The tunnel pressed in around me, stone slick and cold against my back. My palms were raw from bracing against the wall, blood dripping in slow, sticky trails. My chest heaved, each inhale clawing at my ribs, too loud, too heavy. The silence beyond was worse than the chase. Worse than the whisper.

Because silence meant it was close.

The darkness shifted. Not with sound, but with weight. A pressure in the air, thicker, heavier, as though the tunnel itself bent around something unseen.

I bit down on my breath, pressing a shaking hand over my mouth. My heartbeat roared against my fingers, impossible to quiet. I swore the sound would give me away.

Something scraped against the stone. Long, slow, deliberate. Not claws this time—something larger, heavier, dragging its weight along the tunnel floor.

My stomach turned.

Move. You have to move.

But the wall behind me was solid. Jagged concrete pressed into my spine, the dead end sealing shut any hope of running. I slid a trembling hand over the rubble, searching blindly for a gap, a crack, anything that could save me. My nails caught on sharp stone, splitting further. No way out.

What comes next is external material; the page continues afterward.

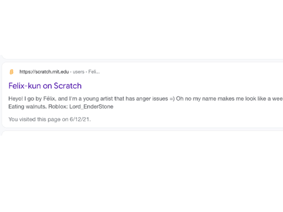The image size is (283, 212).
Task: Click the 'Eating walnuts.' snippet text
Action: click(x=28, y=107)
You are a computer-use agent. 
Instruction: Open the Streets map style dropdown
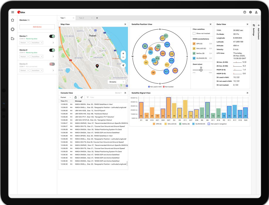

The scrape drew closer, followed by a low, hollow sound—like breath pulled too slowly into lungs that didn't belong in this world.

A whisper curled out of the dark, closer than before, brushing the edge of my ear.

"Sora."

The sound of my name almost undid me. My knees buckled, slamming hard into the floor, but I forced myself back up, clutching at the broken concrete like it might anchor me. My throat burned with the scream I didn't dare let out.

I couldn't see it. Only the dark shifting, the air growing colder. But I knew it was there. Watching. Waiting for me to break.

My gaze snagged on a shape to my right—a broken pipe jutting out from the rubble, its rusted mouth gaping. The metal around it was jagged, torn open in the collapse, the gap barely wider than my shoulders.

Too small. Too dangerous.

But it was something.

My lungs dragged in a shuddering breath as I staggered toward it. Every step felt like betrayal—my boots scraping against the stone, the sound too sharp, too loud. I dropped to my knees and shoved my bleeding hands into the gap, ignoring the sting as rust tore deeper into my palms.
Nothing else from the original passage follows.